Text segment:
--
Mother next urges that the trial court should have considered another option before ordering J.’s removal from her custody. She opines that the trial court should have voluntarily placed J. with his grandmother while Mother completed a residential drug program. Putting aside the fact that this position is contrary to what Mother urged in the trial court, the trial court specifically found that there were “no reasonable means” to protect J. without removing him from Mother’s custody and that Department had made reasonable efforts to eliminate the need for his removal. Substantial evidence supports that decision. Department offered Mother many opportunities to address her substance abuse problem. Nonetheless, Mother failed to even acknowledge her addiction, let alone begin to correct the problem. Instead, she defiantly proclaimed that she would continue to use marijuana. The trial court’s removal order was therefore not an abuse of discretion.

“‘The governing statute, section 361, subdivision (c), is clear and specific: Even though children may be dependents of the juvenile court, they shall not be removed from the home in which they are residing at the time of the petition unless there is clear and convincing evidence of a substantial danger to the child’s physical health, safety, protection, or physical or emotional well-being and there are no “reasonable means” by which the child can be protected without removal. [Citation.] The statute embodies “an effort to shift the emphasis of the child dependency laws to maintaining children in their natural parent’s homes where it was safe to do so.” [Citations.]’” (In re Henry V. (2004) 119 Cal.App.4th 522, 528, italics added.)

At the dispositional hearing, Mother’s counsel (who also represents her on this petition) stated: “Mother is willing to do whatever the court asked her to do, . . . but Mother does not want to go to a residential program.” (Italics added.)

The second ground to support the trial court’s removal order is domestic violence: Mother’s altercations with her boyfriend Tony Mason. A parent’s physically abusive relationship with her adult partner can constitute child neglect even if the child does not witness it. (See In re Sylvia R. (1997) 55 Cal.App.4th 559, 562, including authorities cited therein.) That principle has particular application here because the physical abuse was inextricably bound up with the problem of substance abuse. Mother claimed that Mason’s abuse was one reason she continued to smoke marijuana, a situation which, as explained above, created a substantial risk of harm to J.

On appeal, Mother does not contest that she and Mason had a physically abusive relationship. Instead, she claims that “by August 14, 2007, [she] was no longer having any contact with the abusive boyfriend.” Her supporting evidence is not compelling. For one thing, her June 25, 2007 statement to her social worker that she had not been “keeping in touch” with Mason was made at the same time that she falsely claimed that she did not smoke marijuana. On that basis alone, the trial court could reasonably disbelieve her claim that she no longer saw Mason. Mother relies upon the statement in the August 14, 2007 social report that since June 21 of that year, there had been no report by Mother, her uncle or her grandmother that Mother was “in touch [with] Mason or any of his associates.” However, to the extent this statement includes Mother’s denial of any association with Mason, the trial court was not, as explained above, required to credit her assertion. To the extent that this statement includes assertions made by her two relatives, that fact is of little, if any, value absent a showing that they were with her 24 hours a day.
--
Exercise aim: Transcribe the passage of the court opinion excerpt starting at "The second ground" and ending at "of harm to J.". The lines that follow have no connection to the court opinion excerpt.

Given material:
--
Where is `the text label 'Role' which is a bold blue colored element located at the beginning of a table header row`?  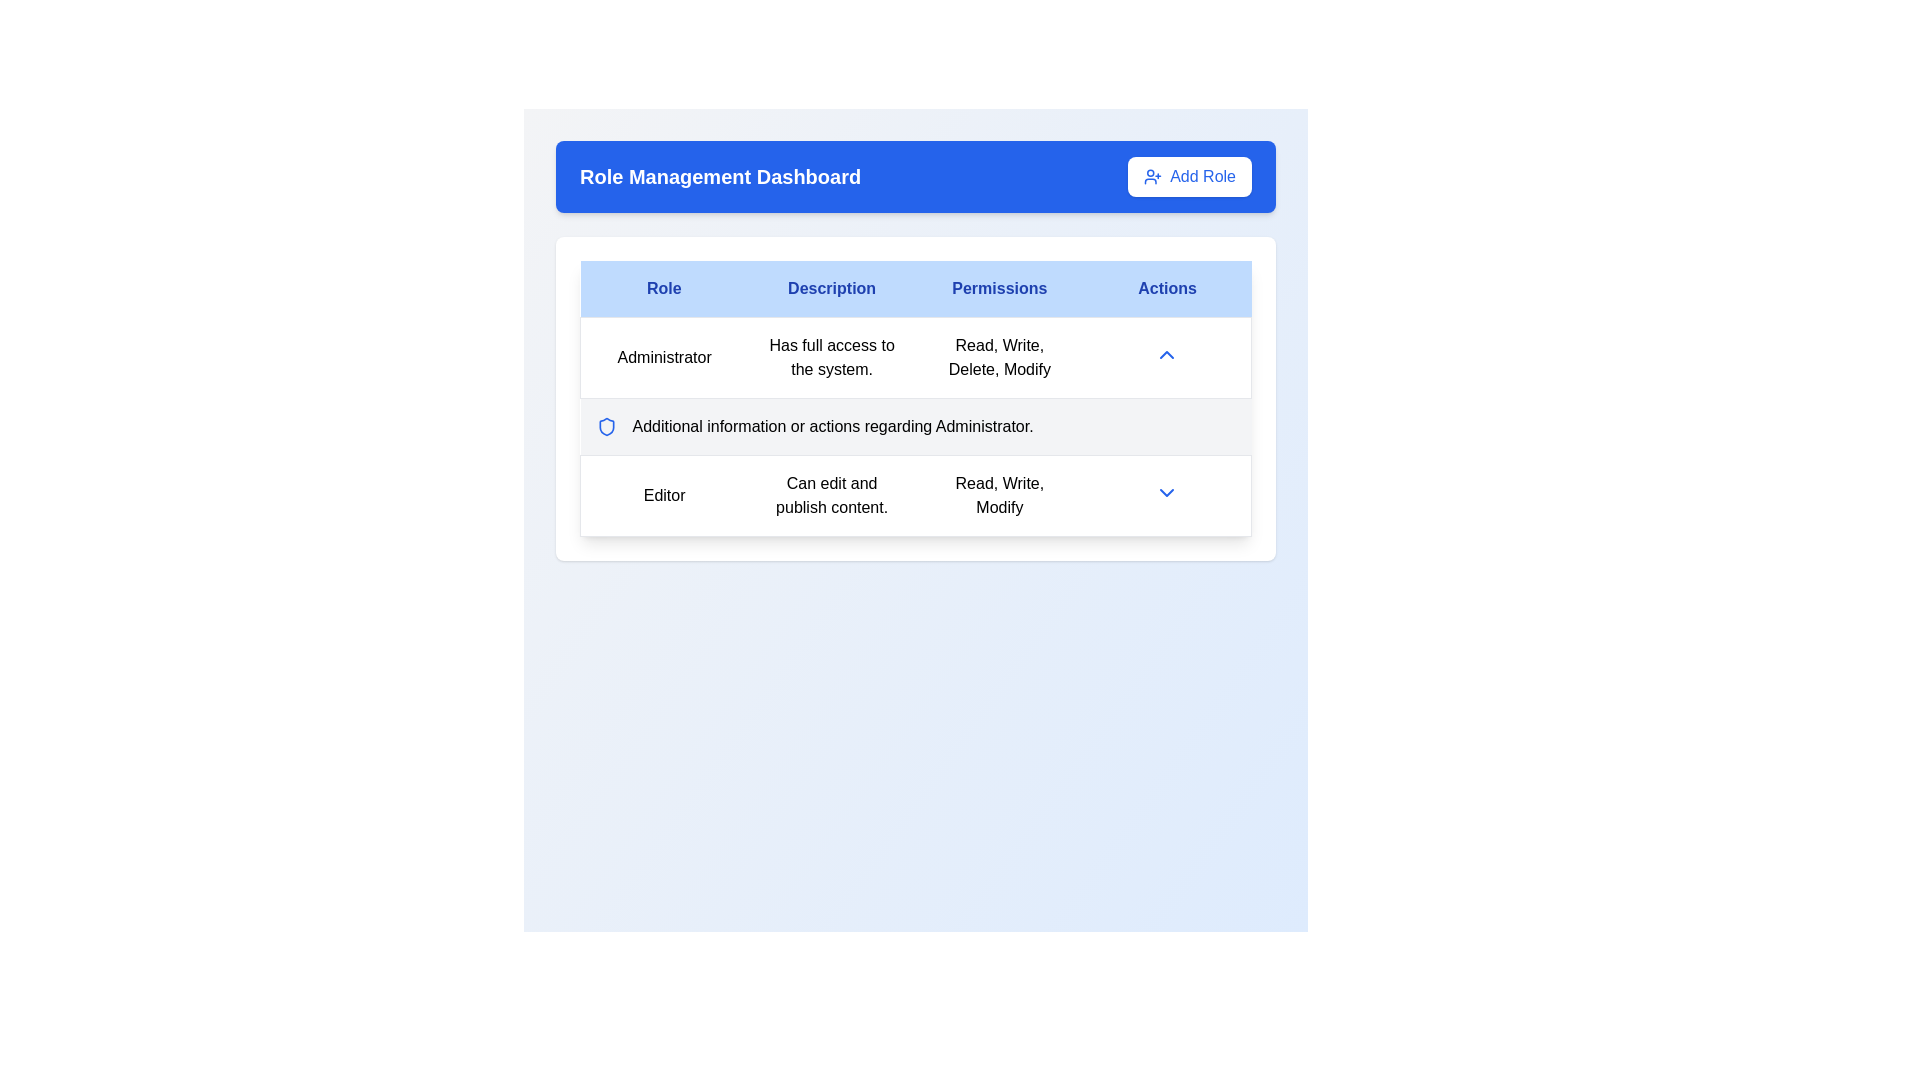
--
Written answer:
The second ground to support the trial court’s removal order is domestic violence: Mother’s altercations with her boyfriend Tony Mason. A parent’s physically abusive relationship with her adult partner can constitute child neglect even if the child does not witness it. (See In re Sylvia R. (1997) 55 Cal.App.4th 559, 562, including authorities cited therein.) That principle has particular application here because the physical abuse was inextricably bound up with the problem of substance abuse. Mother claimed that Mason’s abuse was one reason she continued to smoke marijuana, a situation which, as explained above, created a substantial risk of harm to J.